In ERC-4337, users do not directly send ordinary transactions. They create a UserOperation. Bundlers collect these operations and submit them to the on-chain EntryPoint contract. EntryPoint then calls the smart account's validation and execution logic.

A simplified flow:

The user or application generates a UserOperation.
The smart account validates signature, nonce, balance, or policy.
The Bundler packages and submits the operation.
EntryPoint calls the account to execute the target action.
A Paymaster may sponsor gas.

Smart Account

Difficulty: Intermediate. A Smart Account is an account controlled by a contract. It can put permissions, recovery, batched execution, and policies into account logic.

EOA validation logic is basically fixed: whoever has the private key can sign. A Smart Account can define:

large transfers require multiple signatures
small transactions can pass automatically
certain dApps can call within a limited allowance
lost wallets can be recovered through guardians or devices
transactions can be batched to reduce user confirmations

Risk also increases. The smart account itself is a contract, so contract bugs, module permissions, upgrade logic, and external dependencies all become account risks.

Bundler

Difficulty: Intermediate. A Bundler collects UserOperations, simulates validation, and submits them to EntryPoint.

In ERC-4337, a Bundler is similar to a transaction packaging service, but it handles UserOperations rather than ordinary transactions directly sent by wallets. A Bundler needs to judge whether an operation is valid, whether it can pay gas, and whether it will fail during execution.

For applications, Bundler is an infrastructure dependency. If the Bundler is unstable, user operations may get stuck. If simulation is insufficient, failed operations cause experience and cost problems.

Paymaster

Difficulty: Intermediate. Paymaster allows a third party to pay gas for user operations, or lets users bear fees with non-native assets.

Paymaster is often used for onboarding: new users without ETH can still complete their first operation. It can also be used for campaign subsidies, subscriptions, whitelisted transactions, or in-app gas abstraction.

But Paymaster is not free lunch. It needs risk control:

Which methods are sponsored?
What is each user's limit?
Are target contracts restricted?
How are spam and arbitrage prevented?
Who bears the cost of failed operations?

Session Key

Difficulty: Advanced. A Session Key is temporary permission for an application or Agent, and should not be treated as the user's main private key.

A Session Key can be limited by time, contract, method, spending amount, and chain.

This is a key basis for Agent Wallets. You do not want an AI Agent to interrupt users for signatures every time, and you do not want it to have unlimited permissions. Session Keys provide a middle state: the Agent can automatically execute low-risk actions, while high-risk actions still require user confirmation.

Where It Fits in AI x Web3

Account Abstraction is an important base for AI Agents executing on-chain. Without account abstraction, Agents often remain at "give suggestions" or "ask users to sign every step." With Smart Accounts, Paymasters, and Session Keys, Agents can execute automatically within a constrained scope.

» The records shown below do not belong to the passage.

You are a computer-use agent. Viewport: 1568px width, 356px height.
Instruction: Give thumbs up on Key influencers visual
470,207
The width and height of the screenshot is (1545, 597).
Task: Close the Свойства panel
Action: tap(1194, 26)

But the more automated it becomes, the clearer the policy must be: what can be called, what the amount limit is, when it expires, who can revoke it, where logs are stored, and how failure is handled. Account abstraction does not make AI freer; it wraps AI freedom in rules.

Minimum Practice

Design an Agent Session Key policy:

Choose a concrete scenario, such as "rebalance a small amount of testnet assets at most once per hour."
Specify allowed contract addresses and methods.
Set amount limits, expiration time, chain ID, and maximum transaction count.
Write which actions must return to the user's wallet for confirmation.
Explain how to revoke the session key and audit what it executed.

The point is not to deploy a full AA wallet immediately, but to learn how to split permission from "allow everything" into verifiable rules.